Keep the pictures out and restate every record exactly.

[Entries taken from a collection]
┄┄┄┄┄┄┄┄┄┄

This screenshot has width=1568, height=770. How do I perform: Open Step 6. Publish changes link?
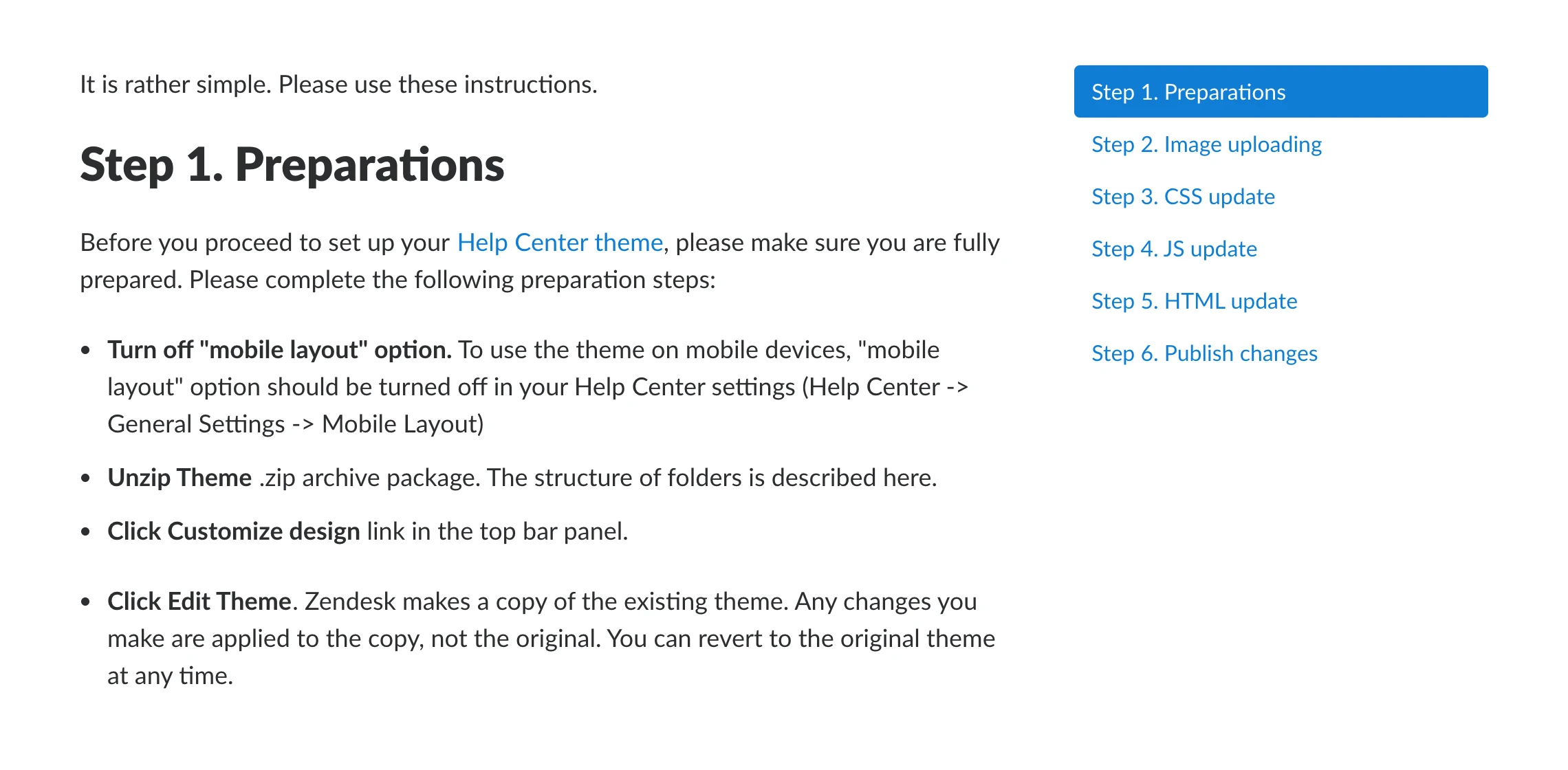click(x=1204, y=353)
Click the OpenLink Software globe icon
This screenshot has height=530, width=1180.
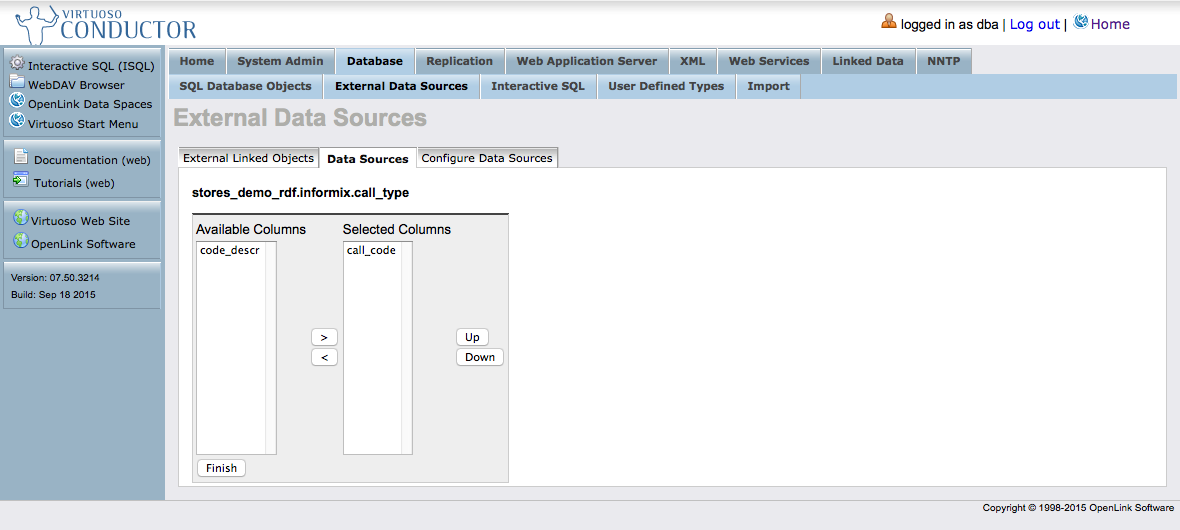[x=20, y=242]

┄┄┄┄┄┄┄┄┄┄

### Written answer
This screenshot has width=1568, height=770. How do I perform: Open Step 6. Publish changes link?
click(x=1204, y=353)
Click the OpenLink Software globe icon
This screenshot has height=530, width=1180.
[x=20, y=242]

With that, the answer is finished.